Microfacies analysis of deep-water breccia clasts: a tool for interpreting shallow- vs. deep-ramp Paleogene sedimentation in Cephalonia and Zakynthos (Ionian Islands, Greece)

2014 
The tectono-sedimentary evolution of the western Pre-Apulian zone of the Hellenides is investigated through comparison of the microfacies of clasts from breccia beds within gravity-flow successions of Zakynthos with those of the carbonate ramp of the westernmost part of Cephalonia. After the demise of a Late Cretaceous rimmed platform, the Paleogene successions of the Ionian Islands represent different facies patterns of a carbonate ramp.
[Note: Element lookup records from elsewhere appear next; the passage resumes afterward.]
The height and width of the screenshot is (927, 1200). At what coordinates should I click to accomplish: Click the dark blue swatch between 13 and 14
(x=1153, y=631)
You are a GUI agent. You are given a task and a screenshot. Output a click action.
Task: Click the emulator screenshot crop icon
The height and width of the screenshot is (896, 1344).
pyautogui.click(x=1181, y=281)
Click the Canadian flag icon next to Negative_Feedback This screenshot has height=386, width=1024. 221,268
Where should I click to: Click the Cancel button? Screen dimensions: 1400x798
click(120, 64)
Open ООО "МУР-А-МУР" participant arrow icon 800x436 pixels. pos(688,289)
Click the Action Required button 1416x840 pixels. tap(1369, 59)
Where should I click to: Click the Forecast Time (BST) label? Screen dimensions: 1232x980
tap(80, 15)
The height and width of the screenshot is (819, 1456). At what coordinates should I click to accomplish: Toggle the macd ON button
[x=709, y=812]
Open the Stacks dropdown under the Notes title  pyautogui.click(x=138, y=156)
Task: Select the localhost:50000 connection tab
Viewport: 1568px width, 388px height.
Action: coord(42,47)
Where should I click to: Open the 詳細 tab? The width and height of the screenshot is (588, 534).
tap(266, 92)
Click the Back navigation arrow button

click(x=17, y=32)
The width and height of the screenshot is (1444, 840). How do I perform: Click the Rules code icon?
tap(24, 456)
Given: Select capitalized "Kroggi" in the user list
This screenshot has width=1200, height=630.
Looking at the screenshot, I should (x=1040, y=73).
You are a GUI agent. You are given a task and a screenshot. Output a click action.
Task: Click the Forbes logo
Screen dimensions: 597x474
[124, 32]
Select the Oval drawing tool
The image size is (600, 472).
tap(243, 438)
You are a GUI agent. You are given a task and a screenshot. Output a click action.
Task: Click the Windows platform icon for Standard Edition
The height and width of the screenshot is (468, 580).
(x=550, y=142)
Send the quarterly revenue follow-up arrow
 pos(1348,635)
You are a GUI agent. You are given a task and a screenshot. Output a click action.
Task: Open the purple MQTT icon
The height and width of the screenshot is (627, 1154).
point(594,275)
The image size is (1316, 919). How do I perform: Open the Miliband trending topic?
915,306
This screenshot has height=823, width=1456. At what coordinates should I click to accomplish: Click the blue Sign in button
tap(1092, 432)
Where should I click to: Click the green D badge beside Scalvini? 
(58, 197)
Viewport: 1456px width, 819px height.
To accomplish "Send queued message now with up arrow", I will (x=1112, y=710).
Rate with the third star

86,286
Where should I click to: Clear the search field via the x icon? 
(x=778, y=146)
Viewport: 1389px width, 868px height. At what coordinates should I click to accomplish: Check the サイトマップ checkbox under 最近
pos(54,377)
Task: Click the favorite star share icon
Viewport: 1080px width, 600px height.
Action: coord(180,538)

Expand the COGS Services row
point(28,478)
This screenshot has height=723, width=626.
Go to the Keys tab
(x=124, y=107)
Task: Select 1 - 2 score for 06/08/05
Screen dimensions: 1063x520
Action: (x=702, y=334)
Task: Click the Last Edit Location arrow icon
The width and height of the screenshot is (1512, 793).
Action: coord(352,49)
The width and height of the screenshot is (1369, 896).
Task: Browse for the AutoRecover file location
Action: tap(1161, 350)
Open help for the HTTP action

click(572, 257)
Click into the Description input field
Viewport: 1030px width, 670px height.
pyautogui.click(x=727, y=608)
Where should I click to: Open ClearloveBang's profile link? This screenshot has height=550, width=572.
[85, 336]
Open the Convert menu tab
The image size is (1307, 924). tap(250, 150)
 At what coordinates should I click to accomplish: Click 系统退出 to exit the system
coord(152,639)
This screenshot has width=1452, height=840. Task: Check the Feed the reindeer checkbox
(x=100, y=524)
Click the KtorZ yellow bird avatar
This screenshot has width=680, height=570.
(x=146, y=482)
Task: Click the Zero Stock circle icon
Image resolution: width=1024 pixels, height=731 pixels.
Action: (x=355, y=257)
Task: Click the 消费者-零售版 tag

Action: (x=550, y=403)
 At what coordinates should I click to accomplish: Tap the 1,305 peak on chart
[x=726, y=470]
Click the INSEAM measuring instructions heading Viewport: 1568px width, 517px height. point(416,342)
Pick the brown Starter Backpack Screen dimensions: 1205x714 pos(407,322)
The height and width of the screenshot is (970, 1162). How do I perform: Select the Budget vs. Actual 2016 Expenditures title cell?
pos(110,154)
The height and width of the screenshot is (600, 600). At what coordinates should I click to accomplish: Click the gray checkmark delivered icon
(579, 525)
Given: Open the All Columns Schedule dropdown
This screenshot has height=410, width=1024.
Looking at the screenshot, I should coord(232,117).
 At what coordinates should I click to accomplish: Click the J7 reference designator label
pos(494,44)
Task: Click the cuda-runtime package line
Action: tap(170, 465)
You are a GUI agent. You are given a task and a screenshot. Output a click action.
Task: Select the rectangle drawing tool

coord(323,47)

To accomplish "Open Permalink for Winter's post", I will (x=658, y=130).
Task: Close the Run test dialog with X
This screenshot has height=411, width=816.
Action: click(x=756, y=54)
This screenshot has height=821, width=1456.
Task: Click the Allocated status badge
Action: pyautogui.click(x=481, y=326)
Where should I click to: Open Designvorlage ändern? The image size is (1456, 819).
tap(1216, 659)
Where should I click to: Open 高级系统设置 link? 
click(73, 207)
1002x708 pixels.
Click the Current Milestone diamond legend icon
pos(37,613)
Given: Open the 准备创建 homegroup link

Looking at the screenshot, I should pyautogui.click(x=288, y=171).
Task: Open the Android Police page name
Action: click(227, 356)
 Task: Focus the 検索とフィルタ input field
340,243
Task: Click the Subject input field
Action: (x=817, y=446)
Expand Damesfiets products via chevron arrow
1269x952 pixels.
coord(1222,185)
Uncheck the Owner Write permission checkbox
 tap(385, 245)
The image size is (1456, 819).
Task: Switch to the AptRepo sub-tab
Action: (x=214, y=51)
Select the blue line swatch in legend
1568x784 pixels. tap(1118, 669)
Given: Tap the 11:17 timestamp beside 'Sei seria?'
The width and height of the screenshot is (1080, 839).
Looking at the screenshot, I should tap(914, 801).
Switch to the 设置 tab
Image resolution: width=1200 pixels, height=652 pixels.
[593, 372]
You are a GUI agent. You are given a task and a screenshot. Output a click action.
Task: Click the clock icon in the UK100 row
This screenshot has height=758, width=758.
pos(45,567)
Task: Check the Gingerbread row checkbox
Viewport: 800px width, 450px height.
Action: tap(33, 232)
In western Cephalonia (Lixouri peninsula), different successions suggest the existence of five juxtaposed tectono-sedimentary sectors, remnants of a larger carbonate ramp. In Zakynthos, six distinct sectors with different toe of slope-proximal basin stratigraphic successions were recognized, all affected by a Paleocene-Lower Eocene hiatus, which can be grouped into two tectono-sedimentary units. Through the analysis of successions of the Lixouri peninsula and breccia clasts from Zakynthos, 24 age-constrained and spatially related Upper Cretaceous–Oligocene microfacies types were recognized, illustrating a variety of sedimentary environments. These microfacies were allocated to five different stages in the evolution of a tectono-sedimentary model from down-faulting, through backstepping, uplift and dismantling, to fault-controlled subsidence and finally complete drowning. Various microfacies of the clasts can be correlated to the stratigraphic record of the Lixouri peninsula, whereas others are absent there. Thus an inferred adjacent source terrain, now tectonically obliterated, was likely located west of the present-day Ionian Islands.